If I did not sign the lease am I still responsible for payment of the lease?
The answer will depend on all the facts and circumstances involved, such as the evidence of the agreement (notes, emails, witness testimony, etc.). Typically, oral contracts present evidentiary problems and become a matter of one person's word against the other's.
Contracts are agreements that are legally enforceable. A contract is an agreement between two parties that creates an obligation to do or refrain from doing a particular thing. The purpose of a contract is to establish the terms of the agreement by which the parties have fixed their rights and duties. A contract may be legally defined as a voluntary, legally enforceable, agreement made by persons with the proper capacity. It should include: 1) an offer; 2) an acceptance; and 3) consideration, or an exchange of value.
A contract may be express or implied. A unilateral contract is one in which there is a promise to pay or give other consideration in return for actual performance. A bilateral contract is one in which a promise is exchanged for a promise. A contract is an agreement between two parties that creates an obligation to do or refrain from doing a particular thing. The purpose of a contract is to establish the terms of the agreement by which the parties have fixed their rights and duties.
An oral contract is an agreement made with spoken words and either no writing or only partially written. An oral contract may generally be enforced the same as a written agreement. However, it is much more difficult with an oral contract to prove its existence or the terms. Oral contracts also usually have a shorter time period within which a person seeking to enforce their contract right must sue. A written contract generally provides a longer time to sue than for breach of an oral contract. A fraud claim is subject ot its own statuet of limitations for the deadline to file a claim.
Contracts are mainly governed by state statutory and common (judge-made) law and private law. Private law generally refers to the terms of the agreement between the parties, as parties have freedom to override many state law requirements regarding formalities of contracts. Each state has developed its own common law of contracts, which consists of a body of jurisprudence developed over time by trial and appellate courts on a case-by-case basis.
An unjustifiable failure to perform all or some part of a contractual duty is a breach of contract. A legal action for breach of contract arises when at least one party's performance does not live up to the terms of the contract and causes the other party to suffer economic damage or other types of measurable injury. A lawsuit for breach of contract is a civil action and the remedies awarded are designed to place the injured party in the position they would be in if not for the breach. Remedies for contractual breaches are not designed to punish the breaching party. The five basic remedies for breach of contract include the following: money damages, restitution, rescission, reformation, and specific performance. A money damage award includes a sum of money that is given as compensation for financial losses caused by a breach of contract. Parties injured by a breach are entitled to the benefit of the bargain they entered, or the net gain that would have accrued but for the breach. The type of breach governs the extent of damages that may be recovered.
Rescission is the name for the remedy that terminates the contractual duties of both parties, while reformation is the name for the remedy that allows courts to change the substance of a contract to correct inequities that were suffered. In order to have a rescission, both parties to the contract must be placed in the position they occupied before the contract was made. Courts have held that a party may rescind a contract for fraud, incapacity, duress, undue influence, material breach in performance of a promise, or mistake, among other grounds. Specific performance is an equitable remedy that compels one party to perform, as nearly as practicable, his or her duties specified by the contract. Specific performance is available only when money damages are inadequate to compensate the plaintiff for the breach.

•••

▶ [What you need to do]
**1)** Quote the passage on contract law word for word, starting at "Rescission is the" and ending at "plaintiff for the breach.".
**2)** Extend the passage on contract law by writing what comes after its final sentence.

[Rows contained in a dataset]
•••

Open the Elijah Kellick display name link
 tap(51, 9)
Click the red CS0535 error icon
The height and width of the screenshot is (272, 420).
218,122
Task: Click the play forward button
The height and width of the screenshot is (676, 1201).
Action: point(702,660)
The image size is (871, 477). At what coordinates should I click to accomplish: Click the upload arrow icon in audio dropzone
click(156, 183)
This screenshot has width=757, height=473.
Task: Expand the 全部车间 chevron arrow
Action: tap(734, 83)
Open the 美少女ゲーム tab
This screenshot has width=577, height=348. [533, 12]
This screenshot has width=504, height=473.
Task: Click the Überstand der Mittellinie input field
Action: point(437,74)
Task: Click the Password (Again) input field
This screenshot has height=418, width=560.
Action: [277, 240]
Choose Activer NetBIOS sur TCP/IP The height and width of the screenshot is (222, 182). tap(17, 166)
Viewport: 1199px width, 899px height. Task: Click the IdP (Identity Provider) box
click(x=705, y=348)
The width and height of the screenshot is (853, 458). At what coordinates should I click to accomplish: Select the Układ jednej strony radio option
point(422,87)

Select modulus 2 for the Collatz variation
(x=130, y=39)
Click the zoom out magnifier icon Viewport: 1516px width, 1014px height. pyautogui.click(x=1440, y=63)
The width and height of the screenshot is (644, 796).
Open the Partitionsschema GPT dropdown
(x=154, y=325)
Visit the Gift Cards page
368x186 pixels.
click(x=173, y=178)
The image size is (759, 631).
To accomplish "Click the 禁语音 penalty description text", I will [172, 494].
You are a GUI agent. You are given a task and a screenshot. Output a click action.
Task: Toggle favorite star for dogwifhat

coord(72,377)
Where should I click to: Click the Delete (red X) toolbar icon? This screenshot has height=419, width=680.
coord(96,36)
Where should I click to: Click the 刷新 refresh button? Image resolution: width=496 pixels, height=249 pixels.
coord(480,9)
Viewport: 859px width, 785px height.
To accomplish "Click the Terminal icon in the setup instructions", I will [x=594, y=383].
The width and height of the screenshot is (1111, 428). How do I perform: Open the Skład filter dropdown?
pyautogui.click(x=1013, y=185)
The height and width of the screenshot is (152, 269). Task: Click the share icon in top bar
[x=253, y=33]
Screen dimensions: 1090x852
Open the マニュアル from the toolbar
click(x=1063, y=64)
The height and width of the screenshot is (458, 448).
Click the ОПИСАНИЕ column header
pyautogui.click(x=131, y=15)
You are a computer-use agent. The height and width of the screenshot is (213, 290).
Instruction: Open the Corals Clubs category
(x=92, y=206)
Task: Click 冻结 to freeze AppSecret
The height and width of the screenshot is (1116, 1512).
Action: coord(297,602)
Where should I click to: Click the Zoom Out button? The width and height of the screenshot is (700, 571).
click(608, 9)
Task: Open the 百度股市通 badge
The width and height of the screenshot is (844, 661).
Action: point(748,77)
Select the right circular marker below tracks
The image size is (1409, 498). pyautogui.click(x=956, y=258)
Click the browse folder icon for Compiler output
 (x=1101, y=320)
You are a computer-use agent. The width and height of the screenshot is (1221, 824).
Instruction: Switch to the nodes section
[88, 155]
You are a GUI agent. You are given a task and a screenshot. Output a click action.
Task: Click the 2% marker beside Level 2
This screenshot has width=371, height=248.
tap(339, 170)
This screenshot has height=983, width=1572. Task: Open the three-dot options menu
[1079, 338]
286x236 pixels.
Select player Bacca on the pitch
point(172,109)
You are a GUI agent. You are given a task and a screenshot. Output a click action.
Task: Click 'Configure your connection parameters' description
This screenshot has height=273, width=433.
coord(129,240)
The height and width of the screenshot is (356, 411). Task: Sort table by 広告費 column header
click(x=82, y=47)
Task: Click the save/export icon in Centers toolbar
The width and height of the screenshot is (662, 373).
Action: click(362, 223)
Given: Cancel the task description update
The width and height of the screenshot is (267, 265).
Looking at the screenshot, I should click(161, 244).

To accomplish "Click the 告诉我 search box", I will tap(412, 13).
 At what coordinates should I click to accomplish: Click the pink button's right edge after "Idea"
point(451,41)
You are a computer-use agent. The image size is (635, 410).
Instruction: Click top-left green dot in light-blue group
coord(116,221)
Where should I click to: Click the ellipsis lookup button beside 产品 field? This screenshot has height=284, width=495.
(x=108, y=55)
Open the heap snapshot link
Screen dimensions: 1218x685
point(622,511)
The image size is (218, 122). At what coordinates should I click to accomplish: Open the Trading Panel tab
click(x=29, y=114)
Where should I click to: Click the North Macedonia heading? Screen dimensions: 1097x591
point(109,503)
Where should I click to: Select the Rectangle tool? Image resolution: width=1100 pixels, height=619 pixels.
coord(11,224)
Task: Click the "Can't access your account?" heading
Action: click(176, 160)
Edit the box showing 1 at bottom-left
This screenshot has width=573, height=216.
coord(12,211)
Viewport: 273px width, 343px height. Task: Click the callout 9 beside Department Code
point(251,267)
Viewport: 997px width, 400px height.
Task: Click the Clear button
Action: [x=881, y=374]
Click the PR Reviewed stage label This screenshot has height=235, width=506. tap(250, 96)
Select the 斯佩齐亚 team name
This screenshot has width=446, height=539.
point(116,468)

•••

▶ [Set of answers]
**1)**
Rescission is the name for the remedy that terminates the contractual duties of both parties, while reformation is the name for the remedy that allows courts to change the substance of a contract to correct inequities that were suffered. In order to have a rescission, both parties to the contract must be placed in the position they occupied before the contract was made. Courts have held that a party may rescind a contract for fraud, incapacity, duress, undue influence, material breach in performance of a promise, or mistake, among other grounds. Specific performance is an equitable remedy that compels one party to perform, as nearly as practicable, his or her duties specified by the contract. Specific performance is available only when money damages are inadequate to compensate the plaintiff for the breach.

**2)**
Courts have held that a party may rescind a contract for fraud, incapacity, duress, undue influence, material breach in performance of a promise, or mistake, among other grounds. In order to prove a fraud claim, it must be shown that the defendant had an intent to deceive. If deception was used to induce another to rely on a promise and such reliance caused harm, it is possible to recover damages. Fraud may be made by an omission or purposeful failure to state material facts, which nondisclosure makes other statements misleading.
In order to be found liable for fraud, an intent to deceive must be proven. To hold a person liable for fraud in preparing or procuring a contract, it would be need to be shown that they had knowledge of the facts and misrepresented or intentionally concealed them in order to cause you to act in reliance on their representations, and that reliance led to harm.
Promissory estoppel is a term used in contract law that applies where, although there may not otherwise be an enforceable contract, because one party has relied on the promise of the other, it would be unfair not to enforce the agreement. Promissory estoppel arises from a promise which the promisor should reasonably expect to induce action or forebearance of a definite and substantial character on the part of the promisee and which does induce such action or forebearance in binding if injustice can be avoided only by enforcement of the promise.
Detrimental reliance is a term commonly used to force another to perform their obligations under a contract, using the theory of promissory estoppel. Promissory estoppel may apply when a promise was made; reliance on the promise was reasonable or foreseeable; there was actual and reasonable reliance on the promise; the reliance was detrimental; and injustice can only be prevented by enforcing the promise. Detrimental reliance must be shown to involve reliance that is reasonable, which is a determination made on an individual case-by-case basis, taking all factors into consideration. Detrimental means that some type of harm is suffered. Reasonable reliance is usually referred to as a theory of recovery in contract law. It was what a prudent person might believe and act upon based on something told by another. Sometimes a person acts in reliance on the promise of a profit or other benefit, only to learn that the statements or promises were either incorrect or were exaggerated. The one who acted to their detriment in reasonable reliance may recover damages for the costs of his/her actions or demand performance. Reasonable reliance connotes the use of the standard of ordinary and average person.
In some cases, the court may use its equitable powers to acheive fairness beween the parties and prevent injustice, such as by applying the legal theories of promissory estoppel and detrimental reliance discussed above. In order to prove a person was fraudulently induced to enter a contract, it must be shown the the inducer made a statement that he/she knew was false at the time it was made, and was made to cause another to enter into a contract in reliance on the statement. If the induced party would have entered into the contract without the false promise, this may not apply.
Acceptance of an offer is the expression of assent to its terms. Acceptance must generally be made in the manner specified by the offer. If no manner of acceptance is specified by the offer, then acceptance may be made in a manner that is reasonable under the circumstances. An acceptance is only valid, however, if the offeree knows of the offer, the offeree manifests an intention to accept, and the acceptance is expressed as an unequivocal and unconditional agreement to the terms of the offer.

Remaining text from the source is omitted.